[Task directions] Please return each line of the data below that contains the word "screenshot".

======== Input rows

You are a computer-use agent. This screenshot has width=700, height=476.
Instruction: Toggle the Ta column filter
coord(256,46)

================
======== Input rows

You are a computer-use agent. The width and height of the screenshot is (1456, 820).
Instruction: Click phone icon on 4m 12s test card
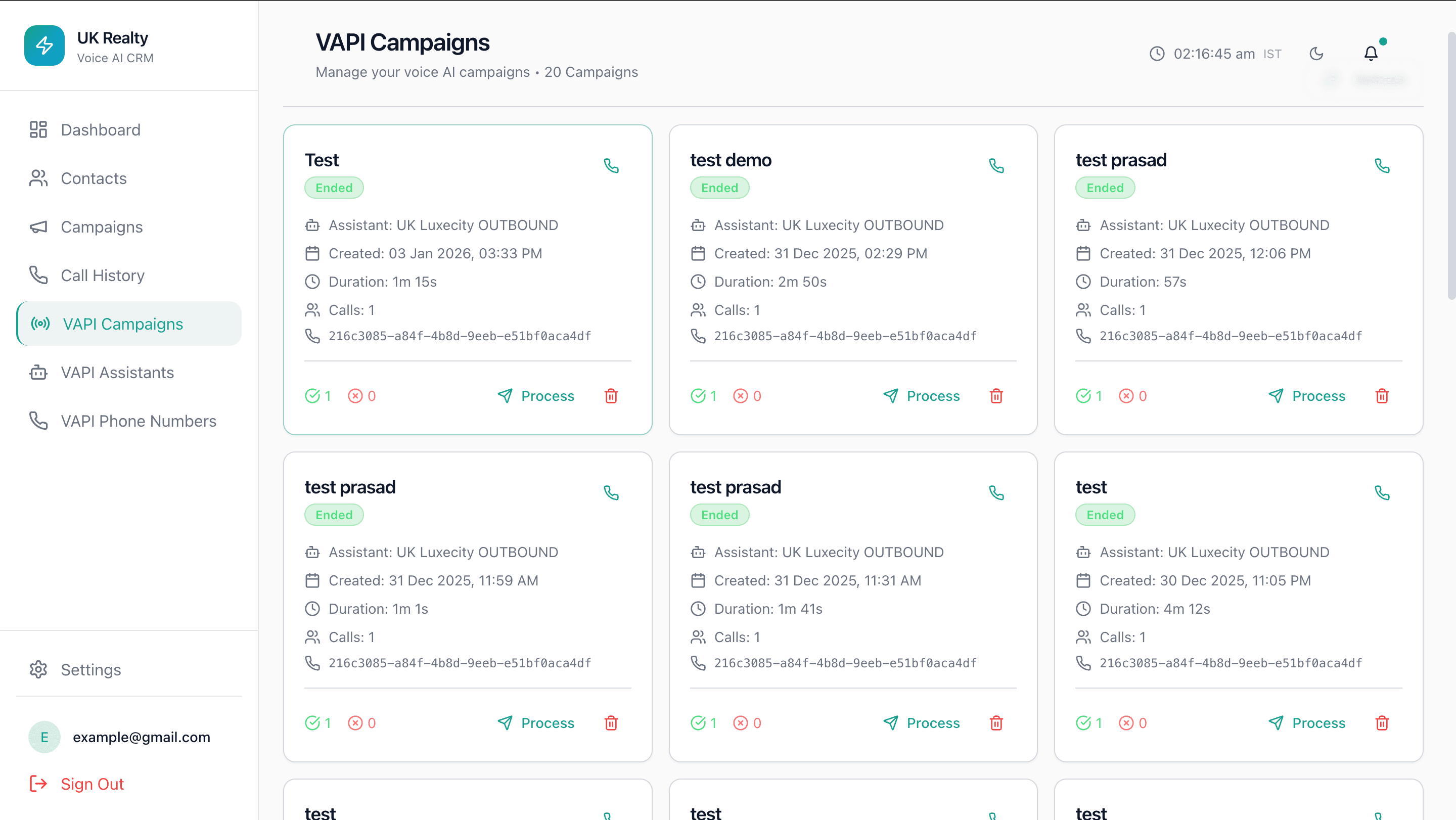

================

[Task output]
You are a computer-use agent. This screenshot has width=700, height=476.
You are a computer-use agent. The width and height of the screenshot is (1456, 820).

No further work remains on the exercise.